Civil Action No. 2016-0933
D.D.C.Nov 1, 2016Background
- Gregory Selden (African American) signed up for Airbnb via an iPhone in March 2015, created a profile with his photo, and inquired about a listing; a host allegedly denied him the listing.
- Selden then created accounts with photos of white men and claims the same host accepted those requests; he sued Airbnb alleging race discrimination under Title II, §1981, and the Fair Housing Act, seeking class relief.
- Airbnb moved to compel arbitration under its Terms of Service (TOS), which Selden allegedly accepted during sign-up; the TOS included a broad mutual arbitration clause and class-action waiver.
- The mobile sign-up screen displayed three sign-up buttons and text reading “By signing up, I agree to Airbnb’s Terms of Service…” with hyperlinks; the TOS spanned multiple pages and contained a “Dispute Resolution” arbitration provision.
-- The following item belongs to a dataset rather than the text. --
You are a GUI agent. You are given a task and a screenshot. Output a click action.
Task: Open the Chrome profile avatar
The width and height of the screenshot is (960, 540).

- The court applied California law to formation and interpretation questions, treated the motion to compel under the FAA and summary-judgment standards, and heard the parties on whether Selden assented, whether his statutory claims fall within the clause, and whether the clause is enforceable.
Issues
| Issue | Plaintiff's Argument | Defendant's Argument | Held |
|---|---|---|---|
| Did Selden agree to Airbnb’s Terms of Service? | Selden: sign-up did not give adequate notice of TOS/arbitration (passive assent insufficient). | Airbnb: sign-up screen conspicuously stated agreement to TOS with hyperlinks; clicking to sign up manifested assent. | Held: Selden was on inquiry notice and assented by signing up; contract formed. |
| Do the TOS arbitration terms cover Selden’s discrimination claims? | Selden: statutory civil-rights claims should not be compelled; scope ambiguous. | Airbnb: clause covers disputes “arising out of or relating to” the TOS/use of services—broad scope. | Held: Clause is broad; discrimination claims ‘‘relate to’’ use of Airbnb and fall within arbitration scope. |
| Are Title II, §1981, or FHA claims non-arbitrable as a matter of law? | Selden: statutory text and remedial scheme (esp. Title II) show Congress intended federal-court forum; arbitration undermines civil-rights enforcement. | Airbnb: Supreme Court and D.C. Circuit precedent permit arbitration of statutory claims unless Congress clearly intended otherwise. | Held: No clear statutory bar; arbitration of civil-rights claims is permitted; FAA applies. |
| Is the arbitration clause unconscionable or otherwise unenforceable? | Selden: clause is adhesive, lacks mutuality, and could impose unaffordable arbitration costs. | Airbnb: clause is mutual, Airbnb pays fees except for frivolous claims, and does not meet California’s high unconscionability standard. | Held: Not unconscionable under California law; clause enforceable. |
Key Cases Cited
- Specht v. Netscape Commc’ns Corp., 306 F.3d 17 (2d Cir. 2002) (clarifies inquiry-notice requirement for online agreements)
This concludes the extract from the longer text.